Злодей выдернул из печки руки, заставив Катьку отпрыгнуть, и медленно сел на пол.
— Итак, я сейчас изложу факты, а вы подтвердите или опровергнете их.
— Пусть сначала достанет, а то я умру от любопытства.
— Не буду, — сказал преступник. — У меня руки дрожат.
— Хорошо, — кивнул Симрик строго, — изъять вещественное доказательство мы можем и потом.
— Ничего хорошего, — шепотом фыркнула Катька, но смирилась и плюхнулась на продавленный стул, а Даник угнездился на постаменте "Девочки…"
— Итак, 18 апреля сего года вы и…
Максим последовательно излагал события, сверяясь с тетрадью, и его, затаив дыхание, слушали не только друзья, мемуар Генаши не читавшие, но и сам автор. А когда пересказ завершился, сказал с не приличествующим пойманному злодею презрением в голосе:
— Чужие дневники читать стыдно.
Во второй раз за этот день Максим густо покраснел.
— Я полагал, что он никому не нужен, — немного смущенно признался он. — Валяется среди мусора. Давно, так как страницы покоробленные и сырые. И коричневые от старости.
— Или потому, что их облили газировкой.
Сыщики открыли рты.
Ируська, мстительная Ируська!
— Я должен был об этом догадаться! — готов был рвать на себе кудри Максим. — Она влезла в окно, опрокинула газировку. Утащила дневник и, когда ее спугнули, кинула в кустики?!
— Или спрятала. Да не переживай так!.. — сказал преступник, видя, что Симрик собирается стукнуться головой о стену. — Я гнался за ней…
— И Виолка вас увидела!
— Трижды идиот! Откуда после ужина светит солнце?
Даник быстро прикинул:
— Со стороны тропинки, чуть слева.
— Тогда она видела только обведенный светом силуэт.
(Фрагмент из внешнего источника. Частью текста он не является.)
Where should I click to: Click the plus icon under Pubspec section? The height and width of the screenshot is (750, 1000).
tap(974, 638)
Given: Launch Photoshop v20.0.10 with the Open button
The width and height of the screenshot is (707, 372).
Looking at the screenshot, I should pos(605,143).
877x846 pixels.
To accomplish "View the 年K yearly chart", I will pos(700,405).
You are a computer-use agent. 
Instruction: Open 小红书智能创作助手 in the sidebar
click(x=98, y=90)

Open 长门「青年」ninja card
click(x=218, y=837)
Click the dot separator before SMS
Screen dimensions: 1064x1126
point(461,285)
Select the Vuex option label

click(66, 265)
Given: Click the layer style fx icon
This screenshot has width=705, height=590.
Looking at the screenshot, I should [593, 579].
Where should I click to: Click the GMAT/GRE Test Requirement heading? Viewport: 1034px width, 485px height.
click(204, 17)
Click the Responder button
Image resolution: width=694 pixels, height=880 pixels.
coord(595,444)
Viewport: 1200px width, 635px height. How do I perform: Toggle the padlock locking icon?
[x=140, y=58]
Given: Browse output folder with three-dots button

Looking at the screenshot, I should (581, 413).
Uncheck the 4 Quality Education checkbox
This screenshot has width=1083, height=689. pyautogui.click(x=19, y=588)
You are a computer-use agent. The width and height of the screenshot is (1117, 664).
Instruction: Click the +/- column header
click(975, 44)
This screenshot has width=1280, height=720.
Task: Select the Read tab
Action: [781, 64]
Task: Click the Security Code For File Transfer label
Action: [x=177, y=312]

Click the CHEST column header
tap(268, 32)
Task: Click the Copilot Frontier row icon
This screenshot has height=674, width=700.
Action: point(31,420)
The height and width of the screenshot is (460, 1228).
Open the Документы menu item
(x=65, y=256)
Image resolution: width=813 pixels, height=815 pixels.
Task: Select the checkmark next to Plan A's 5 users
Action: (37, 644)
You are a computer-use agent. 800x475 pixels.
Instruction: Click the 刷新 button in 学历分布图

Я должен был сообразить! Мужчина в белом! В зеленом! Дурак!
— Мы все про это не подумали. И после ужина сюда не ходили.
— Я думал, это Ируська, — подал голос разоблаченный злодей. — Она сидела под кустом. И вдруг бросилась бежать.
— Не от вас — от привидения, — успокоила его Катька. — Вот так и размножаются ежики.
На нее посмотрели в ошеломлении.
— Ну, сплетни. А теперь давай дальше.
— Я… — сказал Симрик. — Я приношу свои извинения. Но там даты не стояли. Я только в конце понял. Ну, что в этом году писалось. И что этот кто-то — в лагере, среди нас. Я ожидал, когда вы начнете действовать.
— Ну, начал, — скорбно произнес физрук. — И что в этом хорошего?
— Так что там спрятано-то? — возмутилась Катька. — Говоришь, что спрятано, а самого важного не говоришь. Издеваешься, да?
Симрик, наученный горьким опытом, отодвинулся.
— Я бы хотел уточнить еще несколько обстоятельств.
Даник поймал и придержал шипящую Катьку.
— Об этом в дневнике не было. Я это вывел логически. И хочу себя проверить.
Физрук развел руками: чего уж теперь…
— Насколько я понимаю, вам никак не удавалось эту вещь извлечь.
Генаша хмыкнул. Ну да, мало, что она тяжеленная и развесистая. Так еще днем и ночью кружатся здесь кто попало. Простите.
Симрик с вежливым кивком принял извинения.
— Я и Степе жаловался. Когда приходил он.
Максим больно стукнул себя по лбу.
— Ой… я ведь слышал. Но думал, это из-за какой приставучей девчонки. Я так увлекся… Вы здорово пишете.
Тут Катька просто взвыла.
— Идиоты в простынях, — не мог утешиться Гена. — Любочка с балетом! Ируська…
— А Валькира с ней справилась.
Сыщики вспомнили и захихикали.
— Не могу я детей бить, — и Андреевич замолчал.
Да, это было просто ужасно, что сделали с человеком. И друг висит над душой. И клад не достать, и Ируська. Понятно теперь, почему тот, первый, физрук умер. Если такая жизнь… тут бы всякий умер.